Im Stile einer Graphic Novel illustrieren die beiden Filmemacher Raul de la Fuente aus Spanien und Damian Nenow aus Polen die erschütternden Tage und Woche und zeigen ein Land im absoluten Chaos. Dabei nutzen sie geschickt die Möglichkeiten und Freiheiten, die ihnen das Medium bietet, indem sie beispielsweise immer wieder (alb)traumartige Sequenzen einbinden, in den sich Körper in Auflösung befinden, Menschen die Gestalt wechseln und immer wieder Verstorbene als Wiederkehrer den Verstand Kapuścińskis attackieren. Da ist beispielsweise die gerade 20 Jahre alte Carlotta, die trotz ihrer Jugend bereits eine Legende in den Reihen der MPLA ist. Sie rettet dem Reporter das Leben und wird später im Kampf fallen, wofür sich der Journalist verantwortlich fühlen wird. Oder Furrasco selbst, ebenso wie viele anderen Menschen, denen Kapuściński im Laufe der Zeit dort begegnete.

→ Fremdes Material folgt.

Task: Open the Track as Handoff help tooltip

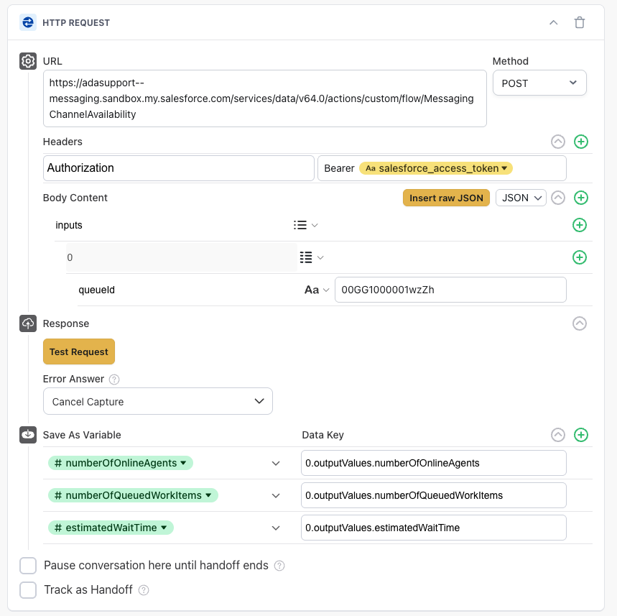Action: (x=142, y=589)
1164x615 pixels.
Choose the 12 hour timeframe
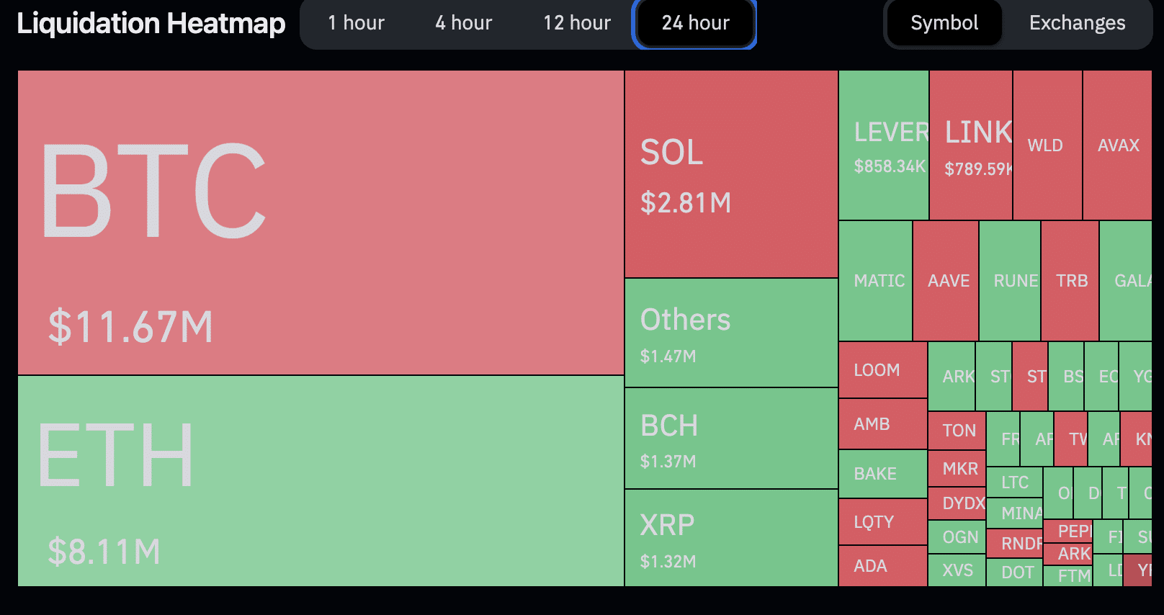577,23
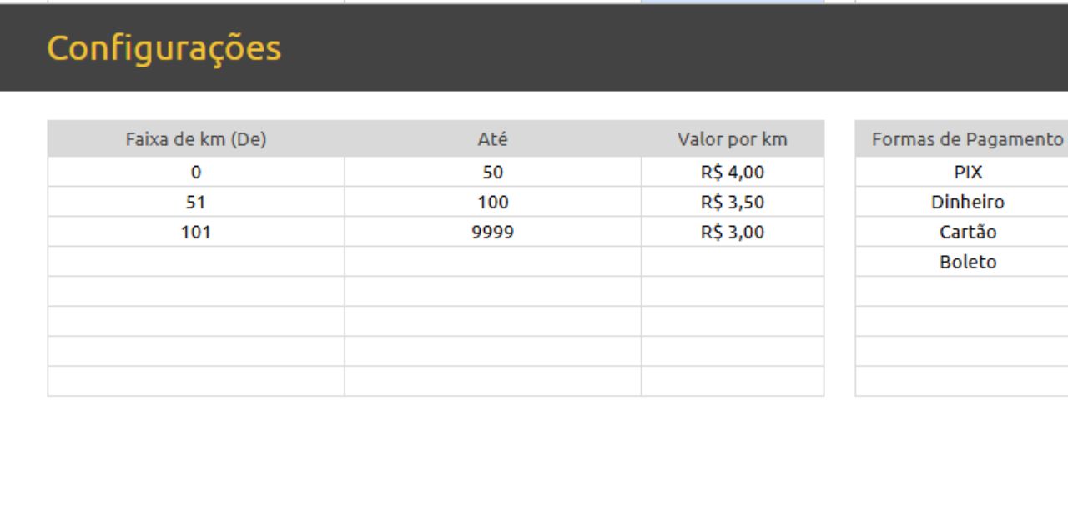
Task: Select the Dinheiro payment method cell
Action: pyautogui.click(x=967, y=203)
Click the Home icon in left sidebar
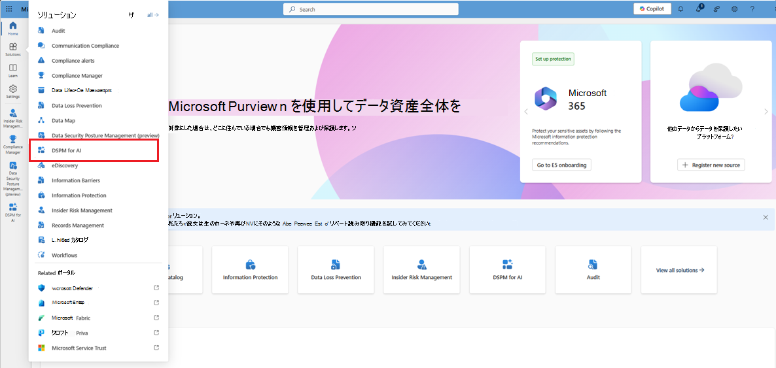The image size is (776, 368). (13, 27)
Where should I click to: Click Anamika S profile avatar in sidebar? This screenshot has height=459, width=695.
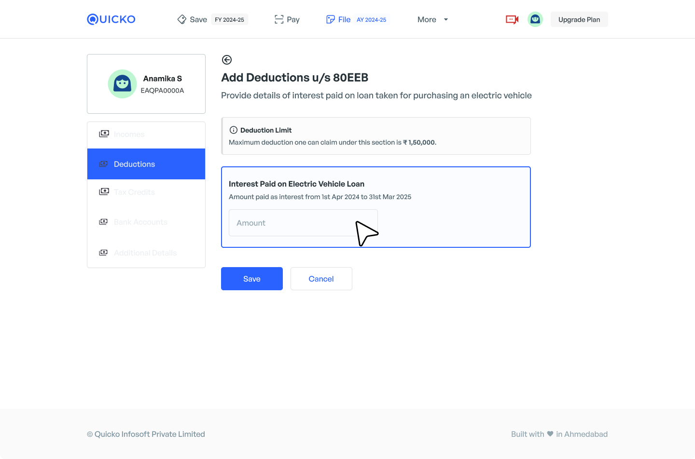coord(122,84)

Das Besondere an dieser Art des filmischen Erinnerns ist die Kombination, die die beiden Filmemacher wählen, um das durch die Animationstechnik Verfremdete konkreter und realistischer zu gestalten: Rund 20 Minuten des Films bestehen aus Realfilmmaterial, Interviews mit den Beteiligten und Fotoaufnahmen aus der damaligen Zeit, so dass der Zuschauer sowohl Bilder der echten Carlotta sieht wie auch den früheren Commandante Farrusco sowie zahlreiche andere Figuren des Films kennenlernt – sofern sie den Krieg überhaupt überlebt haben. Dies verleiht dem Film ein hohes Maß an Authentizität und Nachvollziehbarkeit und sorgt für viel Empathie mit den auftretenden Figuren, von deren Leben der Film erzählt – was insbesondere für solche Momente gilt, in denen beispielsweise der frühere MPLA-Anhänger Queiroz bekennt, dass sich seine Wünsche und Hoffnungen an eine bessere Gesellschaft in Angola nicht erfüllt haben. 

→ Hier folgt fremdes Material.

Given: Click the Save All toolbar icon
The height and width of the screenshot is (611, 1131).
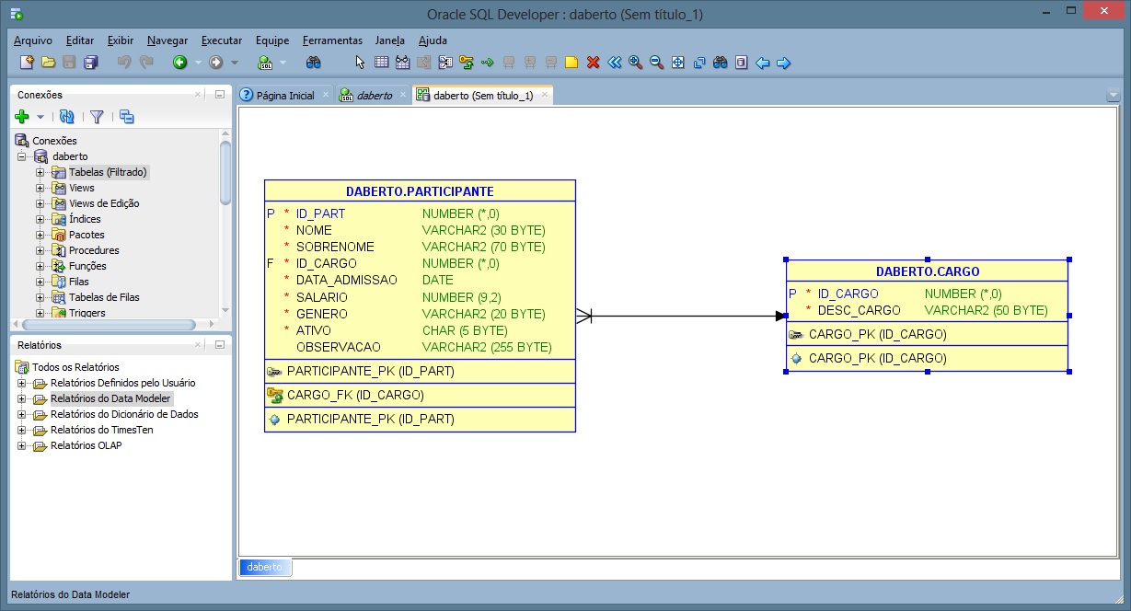Looking at the screenshot, I should [x=90, y=63].
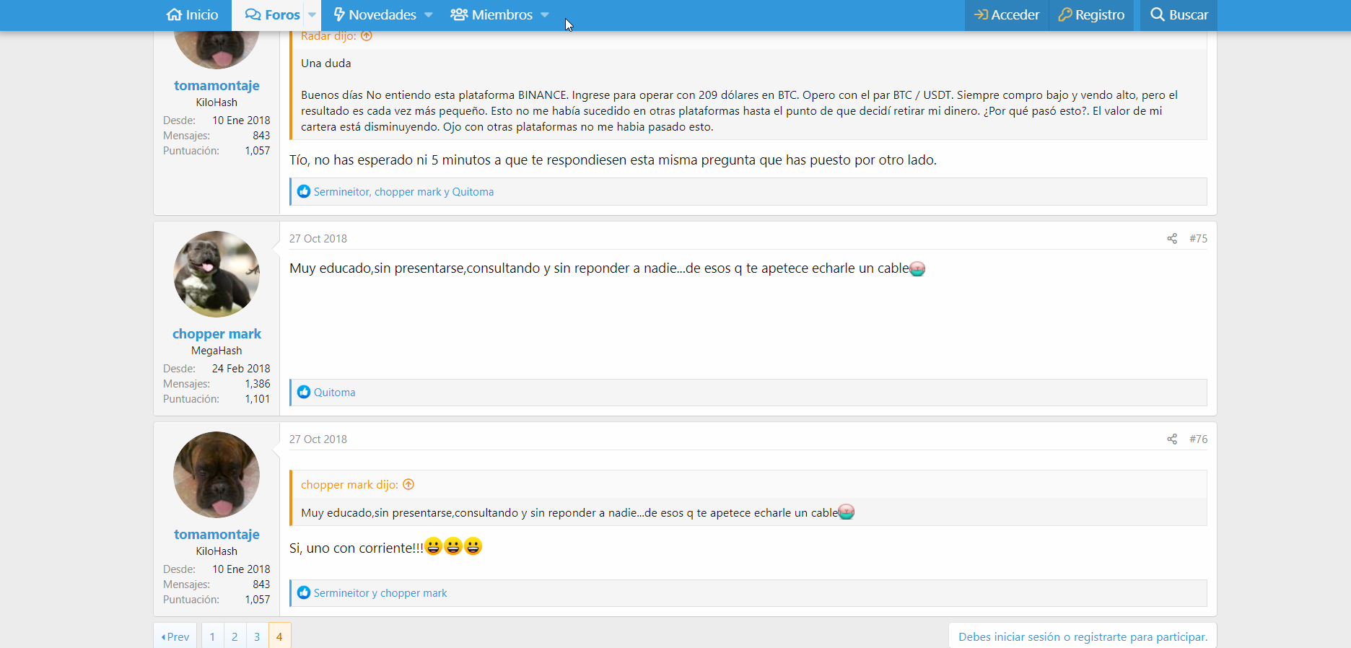
Task: Select page 2 in pagination
Action: click(x=235, y=636)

Störend hingegen ist der permanente Score, der den Film begleitet und der mitunter recht pathetische Ton der Erzählung, der vermutlich durch die literarische Vorlage begründet ist. Der Terror des Krieges entfaltet sich so auf der Tonebene als anhaltende Attacke auf den Zuschauer und macht Gewalt und Tod auch akustisch erfahrbar. Leider aber überdeckt das musikalische Dauerfeuer auch all jene Momente, die Stille und Zurückhaltung vertragen hätten.

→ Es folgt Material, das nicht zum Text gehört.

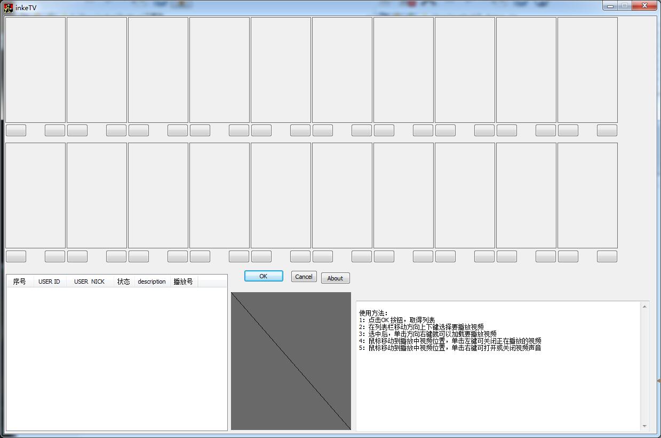661x438 pixels.
Task: Open the About dialog
Action: click(x=335, y=278)
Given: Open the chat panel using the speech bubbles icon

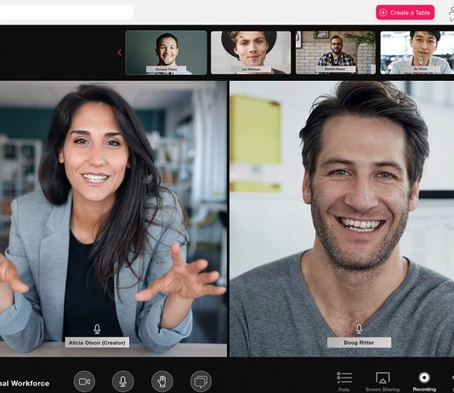Looking at the screenshot, I should point(201,381).
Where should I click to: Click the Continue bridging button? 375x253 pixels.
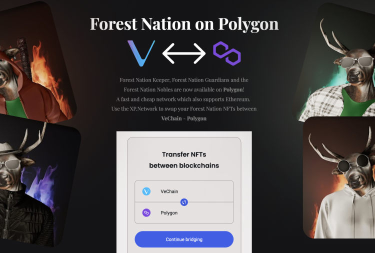tap(184, 240)
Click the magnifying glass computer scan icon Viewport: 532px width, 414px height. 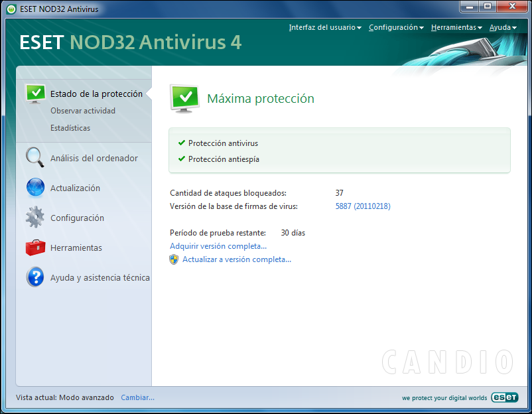coord(35,157)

Überhaupt macht der Film keinen Hehl daraus, auf welcher Seite die Sympathien seines Protagonisten liegen – zumal das am Ende des Films stehende Zitat Kapuścińskis ihn als Kämpfer der Sache der Entrechteten und Schutzlosen ausweist. Nur für den Fall, dass das noch niemand im Verlauf des Films gemerkt haben sollte. Und genau das verleiht dem Film bei aller Eindrücklichkeit einen bitteren Beigeschmack: Dass der Kämpfer für die Wahrheit keinesfalls ganz frei von (auch ideologisch motivierten) Parteinahmen war und dass – wie sich später herausstellen sollte – er manchmal Reportage und Fiktion munter mischte, geht im Donnern, den Paukenschlägen und Soundeffekten schlichtweg unter.

Another Day of Life (2017)

Drei Monate verbrachte der polnische Schriftsteller und Journalist Ryszard Kapuściński im Jahre 1975 in Angola, als dort ein blutiger Bürgerkrieg tobte. Es waren drei Monate, die sein Leben vollständig veränderten. Seine Erlebnisse hat er in dem Buch „Another Day of Life“ festgehalten, das nun in einer europäischen Co-Produktion von dem Spanier Raúl de la Fuente und dem Polen Damian Nenow verfilmt wird. Dabei greifen die beiden Filmemacher auf die Techniken des Animationsfilms zurück und vermengen Fiktionales und dokumentarische Passagen.